Cautious farmer gives thumbs up to 15-second safety checks

Farming has always been a family affair, with traditions passed down and legacies created. As a seventh generation farmer, Jeff Fisher of Tolono sticks to an important habit his grandfathers and his dad Gary established.

During harvest in the early 1970s, Gary was cleaning a grain auger. Nothing was running. But his dad didn’t turn the breaker off or unplug the cord. When he stuck his hand inside, the auger unexpectedly sprung to life, taking his dad’s thumb with it. Surgeons reattached his thumb, and Gary has some use of it today.

Fisher said keeping his fingers, arms and toes is important, but what he wants most is to provide for his family.

“If I’m not around tomorrow, who will take care of my family? My farm?” Fisher said.

That’s why among the many hats Fisher wears around the farm, none is as important as safety director.

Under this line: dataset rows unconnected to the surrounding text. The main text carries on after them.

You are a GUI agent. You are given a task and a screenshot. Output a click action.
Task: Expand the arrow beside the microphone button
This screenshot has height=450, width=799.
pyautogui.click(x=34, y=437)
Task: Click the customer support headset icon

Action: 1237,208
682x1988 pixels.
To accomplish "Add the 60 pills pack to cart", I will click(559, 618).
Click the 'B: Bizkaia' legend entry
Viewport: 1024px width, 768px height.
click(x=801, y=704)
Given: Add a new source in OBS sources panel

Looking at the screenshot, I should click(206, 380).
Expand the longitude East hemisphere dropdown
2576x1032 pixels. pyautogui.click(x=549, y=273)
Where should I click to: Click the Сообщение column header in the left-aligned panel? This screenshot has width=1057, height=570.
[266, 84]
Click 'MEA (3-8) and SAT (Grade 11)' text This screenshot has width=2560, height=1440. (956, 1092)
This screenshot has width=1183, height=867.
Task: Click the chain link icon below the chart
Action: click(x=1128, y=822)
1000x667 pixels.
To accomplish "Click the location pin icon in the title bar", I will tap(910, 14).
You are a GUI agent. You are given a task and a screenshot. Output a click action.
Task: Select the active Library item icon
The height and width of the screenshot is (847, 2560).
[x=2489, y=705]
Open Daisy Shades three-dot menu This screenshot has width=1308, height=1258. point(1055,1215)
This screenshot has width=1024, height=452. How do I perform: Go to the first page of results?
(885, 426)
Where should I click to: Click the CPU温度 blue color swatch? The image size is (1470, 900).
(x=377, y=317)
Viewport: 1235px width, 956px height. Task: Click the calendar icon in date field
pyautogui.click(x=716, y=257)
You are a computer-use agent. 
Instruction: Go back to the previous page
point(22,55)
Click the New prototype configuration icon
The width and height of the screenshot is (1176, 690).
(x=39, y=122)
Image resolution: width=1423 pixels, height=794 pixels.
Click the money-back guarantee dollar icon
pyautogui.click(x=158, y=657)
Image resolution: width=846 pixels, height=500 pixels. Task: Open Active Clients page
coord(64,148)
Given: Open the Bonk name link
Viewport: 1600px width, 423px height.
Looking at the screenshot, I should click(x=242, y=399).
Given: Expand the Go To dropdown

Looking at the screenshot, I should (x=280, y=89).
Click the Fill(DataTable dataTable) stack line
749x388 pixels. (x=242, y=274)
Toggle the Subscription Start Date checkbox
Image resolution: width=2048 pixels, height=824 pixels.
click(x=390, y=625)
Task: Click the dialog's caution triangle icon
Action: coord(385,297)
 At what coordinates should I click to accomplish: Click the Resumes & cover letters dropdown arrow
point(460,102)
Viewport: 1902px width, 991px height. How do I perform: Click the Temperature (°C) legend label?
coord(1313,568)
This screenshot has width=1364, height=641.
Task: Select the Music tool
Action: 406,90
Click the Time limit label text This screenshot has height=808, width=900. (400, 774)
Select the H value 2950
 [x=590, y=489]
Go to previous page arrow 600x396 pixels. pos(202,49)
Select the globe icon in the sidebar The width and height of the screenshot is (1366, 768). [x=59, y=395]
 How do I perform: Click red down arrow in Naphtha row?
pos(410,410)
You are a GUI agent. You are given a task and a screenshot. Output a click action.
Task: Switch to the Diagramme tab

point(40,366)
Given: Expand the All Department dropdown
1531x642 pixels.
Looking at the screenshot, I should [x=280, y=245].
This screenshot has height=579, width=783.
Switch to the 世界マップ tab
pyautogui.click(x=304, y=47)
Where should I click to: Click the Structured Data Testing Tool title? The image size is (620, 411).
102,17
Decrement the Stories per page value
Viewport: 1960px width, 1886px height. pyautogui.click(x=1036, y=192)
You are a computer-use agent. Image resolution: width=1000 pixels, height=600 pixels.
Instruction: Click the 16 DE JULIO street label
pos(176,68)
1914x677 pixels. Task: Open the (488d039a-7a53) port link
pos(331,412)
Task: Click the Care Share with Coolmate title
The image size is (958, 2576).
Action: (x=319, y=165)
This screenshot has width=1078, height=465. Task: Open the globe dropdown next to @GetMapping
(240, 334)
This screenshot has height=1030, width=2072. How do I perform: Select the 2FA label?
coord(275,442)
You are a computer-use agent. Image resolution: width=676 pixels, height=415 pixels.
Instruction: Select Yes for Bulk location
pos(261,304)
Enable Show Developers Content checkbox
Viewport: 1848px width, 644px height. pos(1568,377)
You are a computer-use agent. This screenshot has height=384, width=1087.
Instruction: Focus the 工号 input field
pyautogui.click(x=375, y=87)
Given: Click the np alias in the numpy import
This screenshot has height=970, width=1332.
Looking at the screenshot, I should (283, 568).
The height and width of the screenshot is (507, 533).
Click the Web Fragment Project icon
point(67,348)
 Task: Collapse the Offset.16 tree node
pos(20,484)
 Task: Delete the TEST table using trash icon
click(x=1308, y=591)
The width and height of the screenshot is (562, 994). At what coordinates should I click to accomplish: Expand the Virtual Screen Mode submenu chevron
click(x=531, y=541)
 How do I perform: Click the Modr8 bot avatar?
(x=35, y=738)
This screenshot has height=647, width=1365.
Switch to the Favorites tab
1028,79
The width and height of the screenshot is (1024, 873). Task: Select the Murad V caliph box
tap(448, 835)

During National Farm Safety and Health Week, Carle asks all farm families to go beyond practicing safe behavior and consider pre-planning for life-or-death emergencies.

It takes only 10 to 15 minutes to complete written directions to your properties, especially those fields with no known address. Visit carle.org/farmsafety today to make a lasting impact and put those directions in the hands of a loved one who will call for help when you need it.

Fisher said safety doesn’t slow him down. It takes less than 10 seconds to unplug machinery or remove keys from equipment before working on them.

“My grandfathers and dad were always safety-conscious, and we’re more aware of new hazards with more automation today,” Fisher said. Farming ranks as the most dangerous occupation in the United States, according to the Centers for Disease Control, so Fisher leads by example.

Younger eyes, his grandkid and kids, are always watching and picking up good habits.

Children can start with age-appropriate jobs like walking in soybean fields where there are no machines required and later move up to riding lawn mowers. Latest model tractors and combines have a training seat in the cab. As they grow older, they can observe tools and machines safely being used so they have a feel for how they work before they ever touch them or use them on their own.

Harvest and planting seasons are serious business. Before moving tractors or trucks, Fisher looks and listens for obstacles – including people. He makes sure kids aren’t crawling around in wagons. As fun as they sound, there are no tractor and combine rides allowed.

Simple rules to live by on the Fisher farm: Turn if off. Put it in park. Take the keys. Unplug equipment. Disconnect power sources like plugs and batteries, and use lock-out, tag-out.

“Do it right not fast. There are potential hazards everywhere,” Fisher said.

When asked if he’ll accept the Carle farm and field directory challenge, Fisher said, “My kids are already on it!” And Fisher encourages other farmers to get on this right away.

 “I have two arms and legs, 10 fingers and toes because safety is always number one for me.” Fisher said.